Tips on how to use the JGI browser.

The search page (tool bar top left) has a "search Models" button at the bottom of the page.

Paste in the gene model name from the sequence collection into the search window and click on search models.

examples: fgenesh2_pg.scaffold_110000031

e_gw.110.103.1

do not include the |Brafl1 on the end of the name. It will not work.



The result will look like this.

Click on the Model Id to go to the gene page.

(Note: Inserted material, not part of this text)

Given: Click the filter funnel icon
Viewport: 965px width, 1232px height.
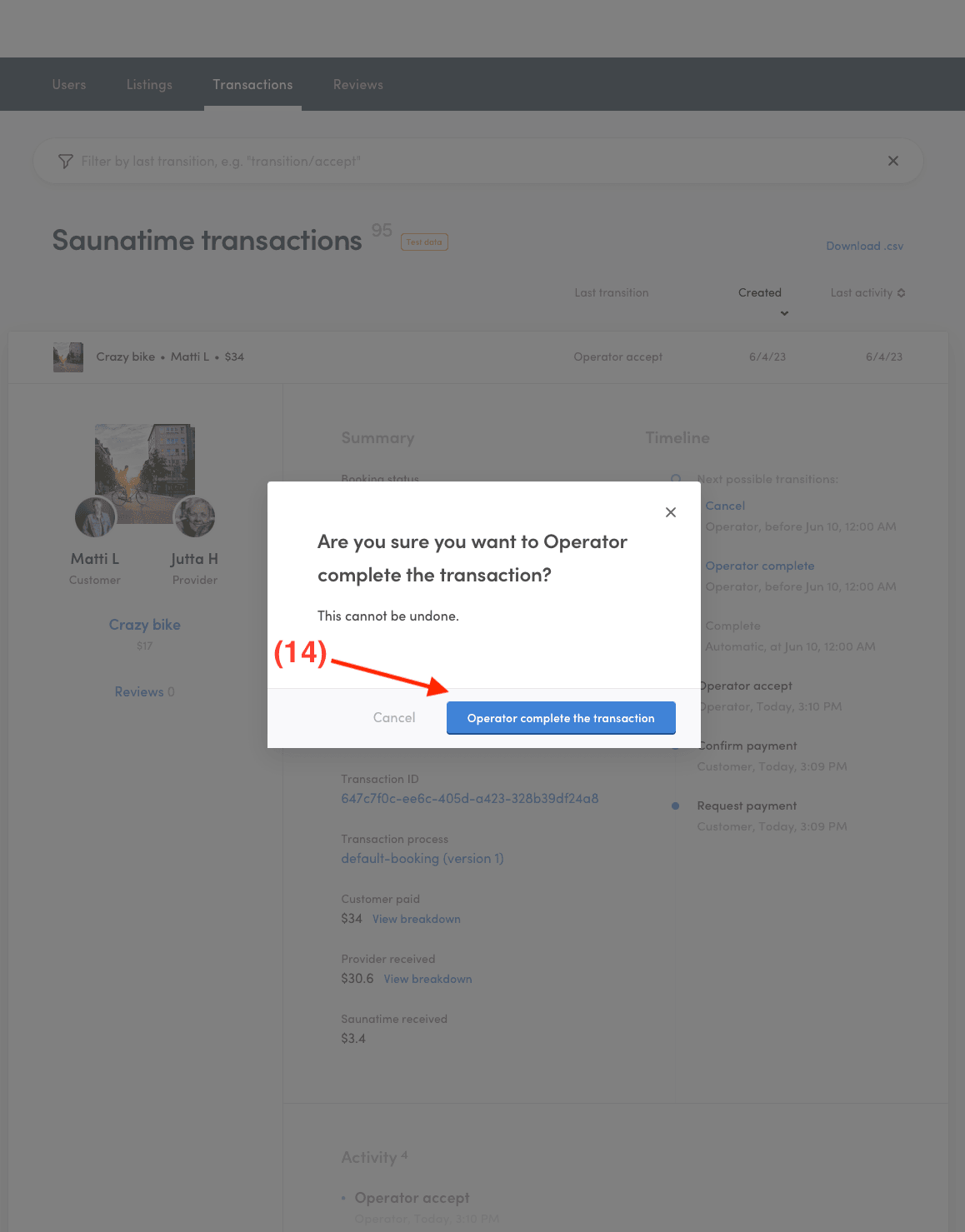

To get the gene browser open click on "To genome Browser" near the bottom.



Once at the browser window click on zoom -10X to zoom out 10 fold and see the gene neigborhood. This will allow you to find the other gene models. Mousing over the gene structures will allow you to go to the gene page for each model.

On the gene page you can get the following information near the top of the page.



This gives the model name and the nucleotide position of the model on the scaffold. You may want to have this to help you make your map.